Below is the summary of differences between HashMap, LinkedHashMap, TreeMap, and Hashtable in Java:

(Source: javarevisited.blogspot.com)

  • If we need to get the key back in insertion order, then use LinkedHashMap.
  • If we need to get the key back in their true/natural order, then use TreeMap.
  • Otherwise, HashMap is best because it is typically faster and requires less overhead.

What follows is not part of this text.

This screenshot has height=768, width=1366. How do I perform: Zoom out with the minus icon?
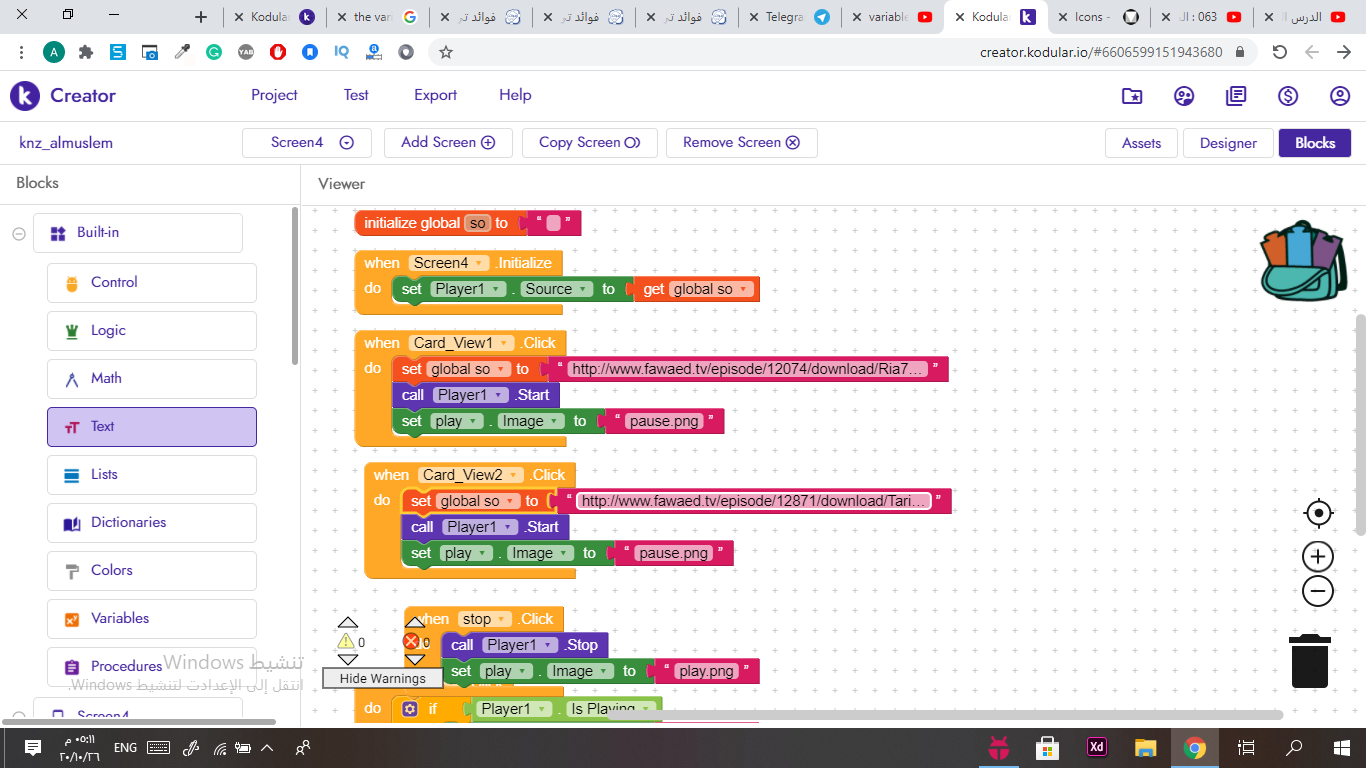pos(1319,591)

An example of using LinkedHashMap, TreeMap and HashMap in Java
HashMap

        /* HashMap: Put, Get, Remove is O(1); Not synchronized;
           Allow null key and value; Not guaranteed order.
         */
        Map<Integer, String> hashMap = new HashMap<>();
        hashMap.put(2,"Peter");
        hashMap.put(1,"Marry");
        hashMap.put(3,"Gayle");
        hashMap.put(null, null);
        hashMap.put(null, "Unknown");
        hashMap.put(null, null);

        System.out.println("Size of hashMap: " +hashMap.size());

        System.out.println("Look up a value:" + hashMap.get(1));

        System.out.println("Look up by null key " + hashMap.get(null));

        // iterate through all entries
        System.out.println("Order of Entries in HashMap - Not guaranteed");
        for(Map.Entry<Integer, String> entry : hashMap.entrySet()) {
            System.out.println("Key:" + entry.getKey() + " Value:" + entry.getValue());
        }

Actually HashMap can’t keep duplicates within it. Whenever there is a duplicate key added to the map it overrides the existing one. So each time there will be only one key available with that name. Output in console showed below:

Size of hashMap: 4
Look up a value:Marry
Look up by null key null
Order of Entries in HashMap - Not guaranteed
Key:null Value:null
Key:1 Value:Marry
Key:2 Value:Peter
Key:3 Value:Gayle

TreeMap

        /* TreeMap: Put, Get, Remove is O(log(n)); Not synchronized;
           NOT Allow null key and value; Sorted in order
         */

        Map<Integer, String> treeMap = new TreeMap<>();
        treeMap.put(2, "Jack");
        treeMap.put(3, "Haney");
        treeMap.put(0, "Barron");
        System.out.println("Order of Entries in TreeMap - Sorted in natural order");
        for(Map.Entry<Integer, String> entry : treeMap.entrySet()) {
            System.out.println("Key:" + entry.getKey() + " Value:" + entry.getValue());
        }

        //Using TreeMap to create a sorted hashMap, sorting keys on natural order
        SortedMap<Integer, String> sortedMap = new TreeMap<>(Comparator.naturalOrder());
        // TreeMap is not allow null Key and Value so remove all null entries in hashMap
        hashMap.remove(null);
        sortedMap.putAll(hashMap);
        System.out.println("Order of entries in TreeMap from the existing hashMap");
        System.out.println(sortedMap);

Noted that TreeMap is an implementation of SortedMap and keeps keys in their natural order or a custom order specified by Comparator provided while creating TreeMap.
Output in console:

Order of Entries in TreeMap - Sorted in natural order
Key:0 Value:Barron
Key:2 Value:Jack
Key:3 Value:Haney
Order of entries in TreeMap from the existing hashMap
{1=Marry, 2=Peter, 3=Gayle}

LinkedHashMap

        /* LinkedHashMap: Put, Get, Remove is O(1); Not synchronized;
           Allow null key and value; Sorted basing on the insertion order.
        */
        Map<Integer, String> linkedHashMap = new LinkedHashMap<>();
        linkedHashMap.put(2, "Jack");
        linkedHashMap.put(3, "Haney");
        linkedHashMap.put(0, "Barron");
        linkedHashMap.put(null, null);
        System.out.println("Order of Entries in LinkedHashMap");
        for(Map.Entry<Integer, String> entry : linkedHashMap.entrySet()) {
            System.out.println("Key:" + entry.getKey() + " Value:" + entry.getValue());
        }

        //Using LinkedHashMap to create copy of a Map in Java
        Map<Integer, String> copy = new LinkedHashMap<>(sortedMap);

Output in console:

Order of Entries in LinkedHashMap
Key:2 Value:Jack
Key:3 Value:Haney
Key:0 Value:Barron
Key:null Value:null
Order of Entries in a copy Map created by LinkedHashMap
{1=Marry, 2=Peter, 3=Gayle}

To sum up, all concrete classes offer a key -> value and a way to iterate through the key. The most important distinction between theses classes is the time guarantees and the ordering of the keys.